4.2.2 Closing of the Restricted Stock Exchange. If the
conditions for the Restricted Stock Exchange provided in Section 2.1 above are
satisfied, on the Closing Date, (i) each of the Managers shall deliver written
instructions to the Escrow Agent on the Closing Date, effective as of the IPO
Closing Date, directing BrightStar and its transfer agent to issue and deliver
to such Manager a certificate representing number of shares of Restricted
Common Stock equal to such Manager's pro rata portion of the total number of
Exchangeable Shares held by all of the Managers in the aggregate, and directing
BrightStar and its transfer agent to issue a new share certificate evidencing
his remaining shares BrightStar Common Stock, and (ii) the Escrow Agent shall
direct BrightStar and its transfer agent to issue and deliver to Escrow Agent
for the benefit of the Managers the share certificates in accordance with such
written instructions.
4.2.3 Assignments of Company Common Stock. It is agreed
that no assignment, transfer or other disposition of record or beneficial
ownership of any shares of Company Common Stock may be made on or after the
date hereof other than as provided herein.
4.2.4 Payment In Full Satisfaction of All Rights. The
delivery of the Exchange Consideration to the Shareholders with respect to
shares of the Company Common Stock shall be deemed to be payment in full
satisfaction of all rights pertaining to the outstanding shares.

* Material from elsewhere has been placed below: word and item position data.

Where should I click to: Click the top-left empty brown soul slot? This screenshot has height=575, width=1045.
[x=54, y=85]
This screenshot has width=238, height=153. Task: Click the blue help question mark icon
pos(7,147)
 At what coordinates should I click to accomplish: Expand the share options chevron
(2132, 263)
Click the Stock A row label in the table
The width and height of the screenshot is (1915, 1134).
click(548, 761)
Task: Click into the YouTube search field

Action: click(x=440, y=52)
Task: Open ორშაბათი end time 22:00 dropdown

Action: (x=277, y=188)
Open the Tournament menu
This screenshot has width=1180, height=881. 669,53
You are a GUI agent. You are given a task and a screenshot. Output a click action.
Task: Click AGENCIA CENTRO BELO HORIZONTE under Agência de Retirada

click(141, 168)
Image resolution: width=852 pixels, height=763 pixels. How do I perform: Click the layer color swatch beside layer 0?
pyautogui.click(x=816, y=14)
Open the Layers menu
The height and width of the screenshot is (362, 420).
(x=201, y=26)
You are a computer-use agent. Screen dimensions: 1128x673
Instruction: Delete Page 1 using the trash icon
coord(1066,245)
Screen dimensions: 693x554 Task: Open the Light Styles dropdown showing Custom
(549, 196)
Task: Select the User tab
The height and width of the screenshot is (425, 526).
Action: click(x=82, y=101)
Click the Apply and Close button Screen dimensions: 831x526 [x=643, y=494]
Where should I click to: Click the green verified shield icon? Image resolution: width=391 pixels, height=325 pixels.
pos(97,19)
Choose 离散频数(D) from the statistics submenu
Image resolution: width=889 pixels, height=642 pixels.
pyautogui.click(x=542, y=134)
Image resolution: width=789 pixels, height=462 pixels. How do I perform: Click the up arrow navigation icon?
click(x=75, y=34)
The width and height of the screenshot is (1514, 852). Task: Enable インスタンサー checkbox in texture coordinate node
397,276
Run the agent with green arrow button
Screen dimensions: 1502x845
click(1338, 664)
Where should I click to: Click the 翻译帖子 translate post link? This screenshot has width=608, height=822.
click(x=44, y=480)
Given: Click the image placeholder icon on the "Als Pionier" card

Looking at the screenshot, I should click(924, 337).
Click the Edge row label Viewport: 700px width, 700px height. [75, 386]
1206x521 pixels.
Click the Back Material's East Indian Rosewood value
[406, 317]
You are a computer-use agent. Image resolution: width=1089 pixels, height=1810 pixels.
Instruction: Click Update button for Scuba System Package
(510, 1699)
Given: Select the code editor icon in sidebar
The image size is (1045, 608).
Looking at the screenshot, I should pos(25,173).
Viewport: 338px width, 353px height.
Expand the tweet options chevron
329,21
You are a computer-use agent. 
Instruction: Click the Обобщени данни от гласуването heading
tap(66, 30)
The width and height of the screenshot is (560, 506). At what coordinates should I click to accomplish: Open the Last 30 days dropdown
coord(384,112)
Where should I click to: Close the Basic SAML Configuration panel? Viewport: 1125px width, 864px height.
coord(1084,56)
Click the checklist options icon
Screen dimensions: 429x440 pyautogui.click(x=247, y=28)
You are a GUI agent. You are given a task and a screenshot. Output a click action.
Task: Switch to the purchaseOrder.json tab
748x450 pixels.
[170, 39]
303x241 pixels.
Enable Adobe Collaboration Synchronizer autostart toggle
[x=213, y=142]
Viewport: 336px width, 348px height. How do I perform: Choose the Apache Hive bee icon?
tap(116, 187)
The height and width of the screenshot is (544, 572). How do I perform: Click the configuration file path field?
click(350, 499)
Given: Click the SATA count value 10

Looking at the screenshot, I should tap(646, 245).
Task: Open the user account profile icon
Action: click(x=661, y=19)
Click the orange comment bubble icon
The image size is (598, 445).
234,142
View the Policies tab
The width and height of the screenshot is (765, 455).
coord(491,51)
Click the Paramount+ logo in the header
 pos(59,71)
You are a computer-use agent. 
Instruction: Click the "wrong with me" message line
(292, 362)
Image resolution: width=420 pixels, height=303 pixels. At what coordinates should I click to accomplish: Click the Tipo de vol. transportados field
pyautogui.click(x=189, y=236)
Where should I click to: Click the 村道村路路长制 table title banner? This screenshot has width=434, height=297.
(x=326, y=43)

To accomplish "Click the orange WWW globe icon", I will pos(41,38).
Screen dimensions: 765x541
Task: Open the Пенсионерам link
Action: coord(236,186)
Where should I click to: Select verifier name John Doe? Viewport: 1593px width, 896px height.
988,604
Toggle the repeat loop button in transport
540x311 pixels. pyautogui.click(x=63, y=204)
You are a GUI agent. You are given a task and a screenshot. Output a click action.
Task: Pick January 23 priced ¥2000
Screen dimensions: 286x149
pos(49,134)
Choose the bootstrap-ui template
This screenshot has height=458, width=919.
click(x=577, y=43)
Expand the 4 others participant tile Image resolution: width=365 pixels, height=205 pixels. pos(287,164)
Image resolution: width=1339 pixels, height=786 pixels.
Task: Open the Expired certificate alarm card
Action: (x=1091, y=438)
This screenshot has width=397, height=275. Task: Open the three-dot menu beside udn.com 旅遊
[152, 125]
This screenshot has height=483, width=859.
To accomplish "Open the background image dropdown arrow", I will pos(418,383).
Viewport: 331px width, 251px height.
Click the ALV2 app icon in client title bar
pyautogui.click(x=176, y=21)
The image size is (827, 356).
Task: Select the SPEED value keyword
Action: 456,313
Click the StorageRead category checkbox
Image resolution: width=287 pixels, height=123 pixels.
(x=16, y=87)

5. REPRESENTATIONS AND WARRANTIES
OF THE SHAREHOLDERS
The Shareholders hereby represent and warrant to BrightStar as follow:
5.1 Stock Ownership. Each Shareholder owns, beneficially and of
record, with full power to vote, transfer and assign, the number of shares of
Company Common Stock set forth opposite such Shareholder's name on Schedule
1.2, and such shares are so held by the Shareholder free and clear of all
liens, encumbrances and adverse claims whatsoever.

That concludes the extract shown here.